Monday, June 4, 2012

Happy Birthday to the woman who wore peach nail polish

...slightly faded peach nail polish on both hands...

That is what the autopsy report read. It came last week. Finally. After 11 years. I wept, and the heaviness of grief took hold of my throat.

I remember her peach nail polish. She loved peach. I hated it.  She loved fur coats. I detested them. She ate meat for every meal. I became a vegetarian at age 7.  She loved fine dining and elegant ballroom gowns. I loved eating veggie burgers at hippie joints and wore mostly white tanks and torn jeans.  She kept an impeccably clean home. My children's toys were impossible to keep in the toy box and I adored their crayon-drawn photos of "me and mommy" on my walls.  She felt breasts were not for public consumption, and all my babies had anytime-access to my breasts for years after birth.

We could not possibly have been more different.

Today is my dead mother's birthday.

She died far too young, far too suddenly, and far too traumatically. I watched them resuscitating her in the emergency room at my favorite hospital in town. Slow motioned chaos, confusion, fear, desperation. I wasn't ready for her to die yet. We had to come to an agreement, first, on our many disagreements. It was Halloween night.

For four long days, she lived on machines, tubes delivering her means of survival.  Until we said no more.

There is a time in all our lives when we realize that this very moment in which we exist is a game-changer. I would never get to tell her that I was sorry we didn't understand each other in the way a mother and daughter should. She would never get to tell me how proud she felt seeing me graduate, the first in our family to complete college and go on to graduate studies to eventually become "Dr. Cacciatore."  I wonder, often, what she'd have thought of that.  We never had a chance to agree to disagree about eating animals, and feeding the poor, and breastfeeding, and fur coats.

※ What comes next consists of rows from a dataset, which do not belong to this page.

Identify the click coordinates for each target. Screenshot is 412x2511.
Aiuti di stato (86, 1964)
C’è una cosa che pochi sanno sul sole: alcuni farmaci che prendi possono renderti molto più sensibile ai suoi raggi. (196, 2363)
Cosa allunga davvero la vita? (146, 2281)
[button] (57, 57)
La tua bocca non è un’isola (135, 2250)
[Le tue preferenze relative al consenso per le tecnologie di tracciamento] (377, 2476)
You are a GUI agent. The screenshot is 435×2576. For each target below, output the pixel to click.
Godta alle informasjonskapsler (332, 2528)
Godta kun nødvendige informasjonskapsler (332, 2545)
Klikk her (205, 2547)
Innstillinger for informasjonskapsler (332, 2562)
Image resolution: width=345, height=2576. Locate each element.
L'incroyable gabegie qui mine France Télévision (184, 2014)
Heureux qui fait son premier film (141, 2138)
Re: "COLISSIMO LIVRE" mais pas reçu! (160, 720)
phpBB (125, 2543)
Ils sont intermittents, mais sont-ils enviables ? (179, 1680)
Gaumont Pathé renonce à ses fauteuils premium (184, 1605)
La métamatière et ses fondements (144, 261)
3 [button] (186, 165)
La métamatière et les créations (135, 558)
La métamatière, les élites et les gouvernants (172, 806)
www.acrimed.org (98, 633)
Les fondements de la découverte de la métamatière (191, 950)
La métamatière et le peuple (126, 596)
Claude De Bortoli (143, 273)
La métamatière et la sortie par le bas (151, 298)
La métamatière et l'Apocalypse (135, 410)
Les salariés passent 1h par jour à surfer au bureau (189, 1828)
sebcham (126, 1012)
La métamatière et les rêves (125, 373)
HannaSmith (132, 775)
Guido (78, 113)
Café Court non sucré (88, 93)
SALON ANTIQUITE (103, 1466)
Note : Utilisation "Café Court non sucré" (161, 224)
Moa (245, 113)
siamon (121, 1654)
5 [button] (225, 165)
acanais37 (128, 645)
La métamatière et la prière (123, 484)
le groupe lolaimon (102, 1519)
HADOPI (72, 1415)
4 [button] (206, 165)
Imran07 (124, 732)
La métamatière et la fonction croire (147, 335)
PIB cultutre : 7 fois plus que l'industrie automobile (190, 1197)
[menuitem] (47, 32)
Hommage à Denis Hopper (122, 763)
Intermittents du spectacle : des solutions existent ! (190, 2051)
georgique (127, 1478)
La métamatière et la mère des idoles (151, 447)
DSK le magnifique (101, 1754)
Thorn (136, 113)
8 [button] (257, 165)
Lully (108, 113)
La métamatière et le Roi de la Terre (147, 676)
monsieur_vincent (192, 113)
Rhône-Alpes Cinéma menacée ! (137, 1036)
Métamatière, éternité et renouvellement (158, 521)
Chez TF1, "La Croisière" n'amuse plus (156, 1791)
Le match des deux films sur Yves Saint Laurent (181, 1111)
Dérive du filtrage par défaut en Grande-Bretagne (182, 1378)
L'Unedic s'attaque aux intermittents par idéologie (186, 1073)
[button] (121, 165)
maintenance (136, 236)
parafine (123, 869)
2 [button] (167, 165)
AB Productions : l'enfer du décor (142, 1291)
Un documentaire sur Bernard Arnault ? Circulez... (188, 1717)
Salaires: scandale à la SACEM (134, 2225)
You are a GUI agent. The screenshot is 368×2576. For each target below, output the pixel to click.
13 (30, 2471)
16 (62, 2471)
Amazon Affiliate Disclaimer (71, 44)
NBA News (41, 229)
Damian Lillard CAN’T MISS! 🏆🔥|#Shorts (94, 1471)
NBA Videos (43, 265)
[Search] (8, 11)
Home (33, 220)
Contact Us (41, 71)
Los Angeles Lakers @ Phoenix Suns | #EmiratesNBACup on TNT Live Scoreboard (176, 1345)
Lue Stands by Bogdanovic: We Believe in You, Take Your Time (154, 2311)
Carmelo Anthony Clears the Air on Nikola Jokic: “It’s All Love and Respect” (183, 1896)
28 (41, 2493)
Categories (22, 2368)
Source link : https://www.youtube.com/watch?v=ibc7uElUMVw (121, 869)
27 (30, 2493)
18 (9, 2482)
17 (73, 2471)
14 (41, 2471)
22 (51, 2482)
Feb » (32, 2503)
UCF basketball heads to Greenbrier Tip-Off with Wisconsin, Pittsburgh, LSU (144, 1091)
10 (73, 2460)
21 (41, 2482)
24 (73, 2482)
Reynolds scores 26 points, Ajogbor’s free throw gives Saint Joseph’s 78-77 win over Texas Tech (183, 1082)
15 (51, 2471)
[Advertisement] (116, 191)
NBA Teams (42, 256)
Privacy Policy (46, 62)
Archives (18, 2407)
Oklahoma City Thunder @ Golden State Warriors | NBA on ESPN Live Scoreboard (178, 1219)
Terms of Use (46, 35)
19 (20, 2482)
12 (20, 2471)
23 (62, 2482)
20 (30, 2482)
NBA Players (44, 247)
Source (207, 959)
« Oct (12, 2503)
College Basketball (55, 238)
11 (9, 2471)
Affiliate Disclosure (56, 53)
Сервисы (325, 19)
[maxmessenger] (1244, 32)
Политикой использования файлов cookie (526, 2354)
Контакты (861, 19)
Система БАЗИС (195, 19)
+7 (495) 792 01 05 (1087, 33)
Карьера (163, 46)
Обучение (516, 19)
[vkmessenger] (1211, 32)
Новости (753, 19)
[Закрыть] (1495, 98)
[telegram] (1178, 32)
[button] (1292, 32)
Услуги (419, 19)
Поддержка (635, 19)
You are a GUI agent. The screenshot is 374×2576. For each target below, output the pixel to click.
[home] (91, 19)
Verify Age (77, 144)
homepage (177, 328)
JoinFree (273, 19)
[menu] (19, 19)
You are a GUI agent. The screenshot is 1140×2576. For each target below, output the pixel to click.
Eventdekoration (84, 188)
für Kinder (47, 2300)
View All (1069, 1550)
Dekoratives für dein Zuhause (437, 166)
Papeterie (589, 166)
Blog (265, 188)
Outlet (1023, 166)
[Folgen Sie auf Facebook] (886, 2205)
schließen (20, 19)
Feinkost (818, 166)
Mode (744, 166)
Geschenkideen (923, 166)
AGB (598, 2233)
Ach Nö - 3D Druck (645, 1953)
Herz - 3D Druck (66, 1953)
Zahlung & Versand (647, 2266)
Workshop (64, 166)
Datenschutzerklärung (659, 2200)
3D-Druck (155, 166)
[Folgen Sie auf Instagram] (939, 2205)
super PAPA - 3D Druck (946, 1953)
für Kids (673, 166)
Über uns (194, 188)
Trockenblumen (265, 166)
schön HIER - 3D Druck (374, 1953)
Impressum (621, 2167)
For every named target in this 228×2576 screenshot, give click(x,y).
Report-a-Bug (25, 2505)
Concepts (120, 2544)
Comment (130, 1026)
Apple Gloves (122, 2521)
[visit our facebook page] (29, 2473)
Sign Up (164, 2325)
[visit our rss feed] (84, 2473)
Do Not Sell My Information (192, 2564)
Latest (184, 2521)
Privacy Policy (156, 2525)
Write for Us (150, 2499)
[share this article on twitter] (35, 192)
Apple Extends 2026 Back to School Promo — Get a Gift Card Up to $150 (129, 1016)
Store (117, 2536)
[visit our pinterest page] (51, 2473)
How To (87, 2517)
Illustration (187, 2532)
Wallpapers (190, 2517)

I love and miss my beautiful mother very much.  With all our differences and disagreements and frustrations, I love and miss her. I hope she is with Chey, wherever that is... I hope.

And oh, the things I would do and say now if only I could...

Josephine Cacciatore- Happy Birthday to you. Happy Birthday to you. I love you with all my heart and I miss you and my children miss you too.  I wish you could've seen them grow up.

I wish you could've seen me grow up too.

Your daughter,


The soul still sings in the darkness telling of the beauty she found there; and daring us not to think that because she passed through such tortures of anguish, doubt, dread, and horror, as has been said, she ran any the more danger of being lost in the night. Nay, in the darkness did she, rather, find herself.